Augusto Mesquita foi o encenador das peças teatrais, enquanto a Directora Técnica do Asilo, Dona Amélia Adelaide da Silva Lopes ensaiou as meninas.
Depois desta experiência, o Grupo actuou no Salão da Igreja de S. Sebastião, na Sociedade Grupo União Escouralense, no Clube Artístico Musical de Vendas Novas e na Sociedade Carlista e no Círculo Montemorense “Pedrista”, nestas duas últimas, por diversas vezes.
Em 26 de Agosto de 1963 na Sociedade Pedrista complectamente lotada, o Grupo prestou provas perante o Júri do Concurso de Arte Dramática organizado pelo Secretariado Nacional de Informação, Cultura Popular e Turismo – SNI, com o drama em 3 actos “Obrigado Totobola” da autoria de Augusto Mesquita que foi também encenador-intérprete. A RTP deslocou-se à Pedrista para filmar a actuação dos jovens actores.
No dia 4 de Janeiro do ano seguinte, a RTP transmitiu um resumo da actuação do Grupo no programa “Arte e Trabalho”.
Nesse mesmo ano de 1964 o Grupo iniciou os ensaios da nova peça de Augusto Mesquita “O Imprevisto”, drama em 3 actos, que fazia uma crítica à guerra colonial e uma reflexão sobre o aborto. A obra viria a ser reprovada pela Comissão de Exame e Classificação dos Espectáculos e proibida de ser representada em Portugal.

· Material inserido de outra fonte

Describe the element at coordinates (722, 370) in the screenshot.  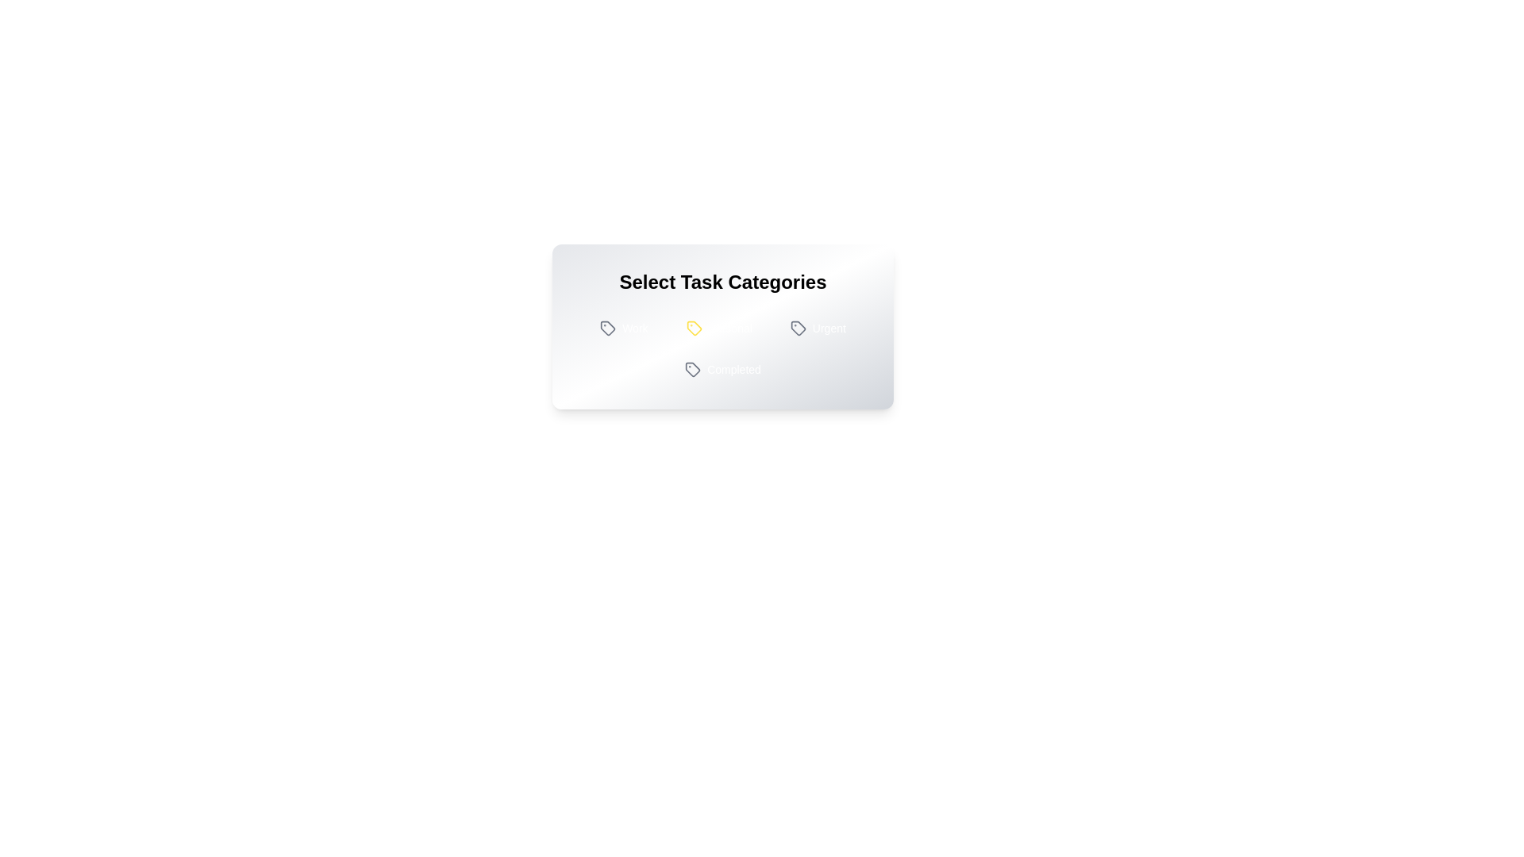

Os jovens actores abandonaram os ensaios do “Imprevisto” e viraram-se para “A Fedra” do dramaturgo basco Miguel de Unamuno, com a qual prestaram provas em 31 de Agosto de 1964 perante o Júri do Concurso de Arte Dramática. Em ambos os concursos o Grupo não conseguiu apurar-se para a fase final a realizar no Teatro da Trindade em Lisboa. Como compensação, foram distribuídos pelos grupos não apurados – Diplomas de Participação.
O jovem Grupo Cénico “Os Montemorenses” foi o primeiro grupo montemorense a participar no Concurso de Arte Dramática, e o primeiro a surgir nos ecrãs dos televisores.
Passaram pelo Grupo, além dos fundadores, os seguintes amadores: Inocência da Glória Grafino, Leonor Aurora, Manuela Saloio Salgueiro, Maria Guilhermina Ovelheira “Bébia”, António Chocolateira, António Joaquim Barreiros, António José Costa Brejo, António Manços Grafino, Arnaldo Calhau Teixeira, Bernardino Nabo, Carlos Alberto Macedo, Flamínio Carranca, Francisco Barreto, Henrique Daniel Tanganho de Oliveira e Silva, João Abrantes Caldeira, João Alberto Salgueiro, José Luís Jardim, José Manuel Tabuleiros, Manuel Jacinto Maurício e os consagrados Francisco Mareco e Abreu Bastos, que colaborou na caracterização.
Desmotivados pelo facto de serem forçados a substituir a peça reprovada pela Censura, acontecimento que os penalizou, pois foram obrigados a esquecer dezenas e dezenas de horas de ensaios, e avançarem para um novo projecto a pouco tempo da sua participação no concurso, os jovens actores disseram basta, e o Grupo Cénico “Os Montemorenses” suspendeu a actividade em 1964, e nunca mais a retomou.